University of California Berkeley Scientists Explain Why Shoelaces Come Undone [Video]


Science has finally answered one of the most pressing questions by people who wear sneakers a lot - why shoelaces come undone even after making sure they are firmly tied. Everybody has practically experienced this, and that's for sure, and now, scientists from the University of California Berkeley can explain the reason why.

The experts at this top university can finally explain why shoelaces keep coming untied, even after they are firmly knotted, and they have found that the repeated impact of the shoe on the floor is the cause why the knot loosens, The Sun reported.

The researchers are mechanical engineers at the university and they conducted a series of experiments where they had to film one of their colleagues in a slow motion camera while running on a treadmill.
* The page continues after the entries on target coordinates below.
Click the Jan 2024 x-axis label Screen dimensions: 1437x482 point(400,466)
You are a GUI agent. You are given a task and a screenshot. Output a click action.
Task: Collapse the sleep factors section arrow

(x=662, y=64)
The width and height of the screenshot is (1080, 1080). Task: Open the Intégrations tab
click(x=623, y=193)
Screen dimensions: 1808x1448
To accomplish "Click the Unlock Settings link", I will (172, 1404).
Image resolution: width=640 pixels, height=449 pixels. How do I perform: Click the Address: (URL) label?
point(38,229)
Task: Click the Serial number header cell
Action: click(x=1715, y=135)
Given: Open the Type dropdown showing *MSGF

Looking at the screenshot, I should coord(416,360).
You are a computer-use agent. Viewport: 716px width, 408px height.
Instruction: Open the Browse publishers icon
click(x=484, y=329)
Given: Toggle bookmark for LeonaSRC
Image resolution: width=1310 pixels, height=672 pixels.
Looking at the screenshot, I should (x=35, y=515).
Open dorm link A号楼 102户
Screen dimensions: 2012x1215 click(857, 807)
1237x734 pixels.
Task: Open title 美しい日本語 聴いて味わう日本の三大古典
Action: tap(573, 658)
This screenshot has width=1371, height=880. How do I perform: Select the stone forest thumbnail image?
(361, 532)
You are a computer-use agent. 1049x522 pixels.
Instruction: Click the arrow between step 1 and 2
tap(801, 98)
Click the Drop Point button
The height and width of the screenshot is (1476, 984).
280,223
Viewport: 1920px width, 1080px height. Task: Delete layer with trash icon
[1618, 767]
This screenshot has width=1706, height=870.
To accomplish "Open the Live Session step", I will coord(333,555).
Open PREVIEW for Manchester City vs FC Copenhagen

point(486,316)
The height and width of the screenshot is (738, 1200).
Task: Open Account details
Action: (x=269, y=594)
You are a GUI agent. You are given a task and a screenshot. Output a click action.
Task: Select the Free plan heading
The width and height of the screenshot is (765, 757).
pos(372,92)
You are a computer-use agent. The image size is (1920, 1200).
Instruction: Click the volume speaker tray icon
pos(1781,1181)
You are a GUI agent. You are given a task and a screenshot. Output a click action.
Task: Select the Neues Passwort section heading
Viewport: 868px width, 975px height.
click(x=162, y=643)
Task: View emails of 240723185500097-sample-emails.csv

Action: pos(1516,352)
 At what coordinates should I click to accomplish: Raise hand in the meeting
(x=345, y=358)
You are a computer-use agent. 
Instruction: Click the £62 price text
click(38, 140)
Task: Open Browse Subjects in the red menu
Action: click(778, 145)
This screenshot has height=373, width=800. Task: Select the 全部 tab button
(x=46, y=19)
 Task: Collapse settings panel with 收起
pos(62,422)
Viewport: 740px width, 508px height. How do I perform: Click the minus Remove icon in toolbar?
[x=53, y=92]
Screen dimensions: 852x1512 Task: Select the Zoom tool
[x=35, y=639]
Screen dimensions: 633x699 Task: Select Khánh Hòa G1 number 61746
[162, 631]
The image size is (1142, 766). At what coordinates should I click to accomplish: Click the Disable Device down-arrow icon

What they have discovered is that there are dynamic forces that does the untying of the knot while people walk or jog, CNET reported.

Study co-author and graduate student Christine Gregg explained that this event is not caused by the forces that is coming from a person that's like pulling on the free end, but the force comes from the inertial force of the leg that swings back and forth until the knot is loosened from the shoe that strikes on the ground repeatedly. Gregg was also the one who was running on the treadmill while doing the experiment.

Understanding this event, according to the researchers, will make sense because they said that it could be applied to other things, especially the ones that fail under dynamic forces, including DNA or microstructures, as explained by Christopher Daily-Diamond, a graduate student at Berkeley and co-author of the study.

This research will be published in the journal Proceedings of the Royal Society A.